Assim, conclui-se que, uma vez que o Delegado de Polícia tiver conhecimento de um crime deverá dirigir-se ao local e fazer com que os indícios deste crime permanecem, evitando contato de terceiros com o local até a chegada dos peritos.

3.5.2 Apreensão de instrumentos e outros objetos

Determina o artigo 6º, inciso II, do CPP que após a realização da perícia no local, a autoridade policial deverá apreender os objetos que tiverem relação com o crime[112] . Demercian e Maluly apontam que: “A busca e apreensão dos objetos relacionados com o crime, quando realizadas no próprio local da infração, não existem maiores formalidades”.[113]

Fernando Capez classifica a busca e apreensão realizada pela autoridade policial em três modalidades: a) no local do crime; b) em domicílio; c) na própria pessoa.[114] No que tange à busca domiciliar, deve-se ater o que determina a Constituição Federal[115] .

Sobre a busca pessoal, o CPP autoriza sua realização independente de mandado, no caso de prisão ou quando houver desconfiar que alguém possa estar portando arma proibida ou objetos que constituem corpo de delito, ou quando a medida for determinada durante a busca domiciliar.[116]

3.5.3 Oitiva da vítima e de testemunhas

O Código de Processo Penal estabelece ainda que a autoridade policial deverá “colher todas as provas que servirem para o esclarecimento do fato e suas circunstâncias”[117] . Trata-se de uma autorização genérica, e como bem sabemos, a prova testemunhal é fundamental também nesta fase, pois a oitiva de pessoas na instrução pré-processual faz com que a autoridade policial, além do fundamento científico originado pelas perícias, enriqueça o seu relatório.
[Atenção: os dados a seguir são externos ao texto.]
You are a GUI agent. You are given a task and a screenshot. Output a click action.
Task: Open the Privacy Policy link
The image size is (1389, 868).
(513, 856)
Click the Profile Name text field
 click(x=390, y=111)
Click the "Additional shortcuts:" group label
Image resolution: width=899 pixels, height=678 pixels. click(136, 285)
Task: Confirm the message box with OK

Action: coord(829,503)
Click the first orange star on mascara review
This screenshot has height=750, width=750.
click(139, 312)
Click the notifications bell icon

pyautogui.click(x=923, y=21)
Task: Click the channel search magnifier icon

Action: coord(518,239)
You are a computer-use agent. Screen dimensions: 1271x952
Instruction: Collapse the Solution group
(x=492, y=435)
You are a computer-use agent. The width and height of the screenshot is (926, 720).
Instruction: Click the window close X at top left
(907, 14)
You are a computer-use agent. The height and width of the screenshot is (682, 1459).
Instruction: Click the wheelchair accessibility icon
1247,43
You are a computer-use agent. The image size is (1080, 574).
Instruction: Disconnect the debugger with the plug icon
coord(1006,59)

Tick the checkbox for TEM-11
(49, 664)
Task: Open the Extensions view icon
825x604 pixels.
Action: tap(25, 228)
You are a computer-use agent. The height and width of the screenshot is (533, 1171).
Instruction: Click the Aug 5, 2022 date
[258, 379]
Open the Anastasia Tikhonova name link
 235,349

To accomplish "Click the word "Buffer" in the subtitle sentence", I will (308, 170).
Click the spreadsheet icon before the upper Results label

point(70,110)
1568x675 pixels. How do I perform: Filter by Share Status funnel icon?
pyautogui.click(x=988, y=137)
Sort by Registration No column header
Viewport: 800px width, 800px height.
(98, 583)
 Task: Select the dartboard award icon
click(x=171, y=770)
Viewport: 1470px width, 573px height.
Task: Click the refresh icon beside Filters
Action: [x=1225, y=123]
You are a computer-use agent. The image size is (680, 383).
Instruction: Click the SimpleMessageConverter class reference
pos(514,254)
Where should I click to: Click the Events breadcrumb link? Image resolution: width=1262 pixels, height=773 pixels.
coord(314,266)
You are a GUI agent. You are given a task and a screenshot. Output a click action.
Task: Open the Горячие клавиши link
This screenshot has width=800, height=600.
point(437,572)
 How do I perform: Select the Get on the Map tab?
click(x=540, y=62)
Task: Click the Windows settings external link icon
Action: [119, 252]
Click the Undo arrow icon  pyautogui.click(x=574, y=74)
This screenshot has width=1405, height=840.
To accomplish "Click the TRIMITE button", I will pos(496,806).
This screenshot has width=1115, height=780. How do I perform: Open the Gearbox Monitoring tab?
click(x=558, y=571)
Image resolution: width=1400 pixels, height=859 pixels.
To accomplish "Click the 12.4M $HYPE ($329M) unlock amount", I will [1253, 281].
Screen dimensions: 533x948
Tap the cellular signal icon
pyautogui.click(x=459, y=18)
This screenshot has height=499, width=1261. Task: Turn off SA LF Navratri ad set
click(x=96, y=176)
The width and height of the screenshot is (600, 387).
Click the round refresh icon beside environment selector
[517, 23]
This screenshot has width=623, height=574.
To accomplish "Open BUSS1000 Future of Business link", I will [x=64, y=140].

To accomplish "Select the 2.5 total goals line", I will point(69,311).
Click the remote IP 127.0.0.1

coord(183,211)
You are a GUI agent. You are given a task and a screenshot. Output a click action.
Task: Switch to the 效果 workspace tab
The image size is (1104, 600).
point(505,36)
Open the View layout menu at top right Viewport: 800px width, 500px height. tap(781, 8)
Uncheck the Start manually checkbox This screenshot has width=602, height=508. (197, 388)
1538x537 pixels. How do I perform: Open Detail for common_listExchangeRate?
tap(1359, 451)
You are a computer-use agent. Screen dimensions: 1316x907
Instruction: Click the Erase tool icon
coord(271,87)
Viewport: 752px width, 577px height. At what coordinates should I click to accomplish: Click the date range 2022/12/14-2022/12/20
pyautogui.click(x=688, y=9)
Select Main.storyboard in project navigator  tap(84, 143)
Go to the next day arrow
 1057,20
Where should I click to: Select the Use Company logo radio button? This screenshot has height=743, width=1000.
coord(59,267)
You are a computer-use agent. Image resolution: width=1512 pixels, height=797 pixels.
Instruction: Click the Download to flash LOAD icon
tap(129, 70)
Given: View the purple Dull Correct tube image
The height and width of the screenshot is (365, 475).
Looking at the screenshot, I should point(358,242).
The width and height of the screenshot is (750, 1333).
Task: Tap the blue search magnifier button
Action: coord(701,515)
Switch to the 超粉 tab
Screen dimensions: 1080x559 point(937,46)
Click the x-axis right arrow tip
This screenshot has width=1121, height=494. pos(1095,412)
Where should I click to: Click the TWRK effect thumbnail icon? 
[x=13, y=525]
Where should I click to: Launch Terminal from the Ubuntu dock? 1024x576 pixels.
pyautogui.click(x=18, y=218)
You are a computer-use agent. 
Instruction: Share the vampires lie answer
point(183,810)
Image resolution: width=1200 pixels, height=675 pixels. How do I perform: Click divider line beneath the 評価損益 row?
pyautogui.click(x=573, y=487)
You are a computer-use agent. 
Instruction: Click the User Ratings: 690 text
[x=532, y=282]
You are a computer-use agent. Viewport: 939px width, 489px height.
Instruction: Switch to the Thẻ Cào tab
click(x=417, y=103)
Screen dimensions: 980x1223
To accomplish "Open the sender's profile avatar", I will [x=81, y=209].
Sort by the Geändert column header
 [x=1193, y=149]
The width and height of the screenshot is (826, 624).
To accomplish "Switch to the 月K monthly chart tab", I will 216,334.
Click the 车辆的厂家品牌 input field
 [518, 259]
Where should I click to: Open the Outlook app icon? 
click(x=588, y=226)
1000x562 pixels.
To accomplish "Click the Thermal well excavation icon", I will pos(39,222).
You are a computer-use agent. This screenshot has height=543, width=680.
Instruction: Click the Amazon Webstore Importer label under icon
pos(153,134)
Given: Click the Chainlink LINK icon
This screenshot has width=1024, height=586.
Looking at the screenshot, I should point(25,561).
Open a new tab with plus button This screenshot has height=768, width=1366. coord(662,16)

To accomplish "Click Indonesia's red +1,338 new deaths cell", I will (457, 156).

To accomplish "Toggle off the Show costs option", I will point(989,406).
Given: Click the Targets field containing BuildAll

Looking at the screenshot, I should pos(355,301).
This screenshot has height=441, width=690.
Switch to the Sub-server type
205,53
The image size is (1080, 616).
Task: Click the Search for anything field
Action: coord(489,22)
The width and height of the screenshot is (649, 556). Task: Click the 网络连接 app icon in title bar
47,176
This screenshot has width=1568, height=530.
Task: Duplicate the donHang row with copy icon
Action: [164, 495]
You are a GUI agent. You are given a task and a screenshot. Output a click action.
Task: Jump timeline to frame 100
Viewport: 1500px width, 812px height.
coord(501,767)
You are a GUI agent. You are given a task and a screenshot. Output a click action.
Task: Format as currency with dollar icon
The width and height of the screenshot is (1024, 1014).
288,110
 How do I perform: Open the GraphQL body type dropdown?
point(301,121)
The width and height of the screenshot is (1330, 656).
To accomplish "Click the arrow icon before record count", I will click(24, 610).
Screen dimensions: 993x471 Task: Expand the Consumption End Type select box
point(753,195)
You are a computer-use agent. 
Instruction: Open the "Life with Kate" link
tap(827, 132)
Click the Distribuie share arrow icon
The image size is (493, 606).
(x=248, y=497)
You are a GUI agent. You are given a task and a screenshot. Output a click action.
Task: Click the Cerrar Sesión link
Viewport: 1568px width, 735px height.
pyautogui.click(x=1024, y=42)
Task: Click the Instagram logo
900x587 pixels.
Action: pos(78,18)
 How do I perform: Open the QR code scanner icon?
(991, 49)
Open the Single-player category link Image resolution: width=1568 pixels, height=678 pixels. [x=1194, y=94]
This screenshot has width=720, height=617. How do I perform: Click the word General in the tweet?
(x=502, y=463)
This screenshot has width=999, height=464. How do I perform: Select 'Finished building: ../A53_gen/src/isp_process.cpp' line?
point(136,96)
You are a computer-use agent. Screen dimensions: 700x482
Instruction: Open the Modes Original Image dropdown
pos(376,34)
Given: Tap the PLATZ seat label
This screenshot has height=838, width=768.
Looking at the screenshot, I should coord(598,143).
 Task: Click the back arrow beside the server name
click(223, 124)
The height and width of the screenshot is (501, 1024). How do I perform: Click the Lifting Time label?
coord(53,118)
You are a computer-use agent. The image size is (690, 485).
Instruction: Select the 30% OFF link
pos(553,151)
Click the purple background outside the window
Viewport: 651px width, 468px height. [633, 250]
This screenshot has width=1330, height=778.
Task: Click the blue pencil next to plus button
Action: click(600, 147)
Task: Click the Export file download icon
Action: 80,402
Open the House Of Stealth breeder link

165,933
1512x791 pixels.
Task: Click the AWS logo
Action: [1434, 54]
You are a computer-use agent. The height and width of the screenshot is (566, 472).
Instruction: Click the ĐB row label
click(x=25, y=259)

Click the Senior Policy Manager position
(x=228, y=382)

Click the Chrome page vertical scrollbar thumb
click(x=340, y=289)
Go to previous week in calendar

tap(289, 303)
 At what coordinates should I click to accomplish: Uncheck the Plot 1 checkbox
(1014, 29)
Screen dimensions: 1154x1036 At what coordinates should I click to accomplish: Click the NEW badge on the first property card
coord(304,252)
Não existe limite para oitiva de testemunhas durante o IP, é o que descrevem Reis e Gonçalves: “Ao contrário do que ocorre após o início da ação penal, na fase do inquérito não existe limite no número de testemunhas quea autoridade pode ouvir”.[118] . No entanto, na lavratura do auto de prisão em flagrante devem ser ouvidas ao menos duas testemunhas[119] .Importante orientação, sobre as testemunhas, faz Fernando Capez:

O ofendido e as testemunhas podem ser conduzidos coercitivamente sempre que deixarem, sem justificativa, de atender a intimações da autoridade policial (CPP, arts. 201 parágrafo único, e 218). Quanto ao ofendido,o ordenamento autoriza, além da condução coercitiva, a sua busca e apreensão (CPP, art. 240, § 1º, g). De acordo com o art. 219 do Código de Processo Penal, aplicável por analogia à primeira fase da persecução, a testemunha faltosa poderá responder, ainda, por crime de desobediência.[120] .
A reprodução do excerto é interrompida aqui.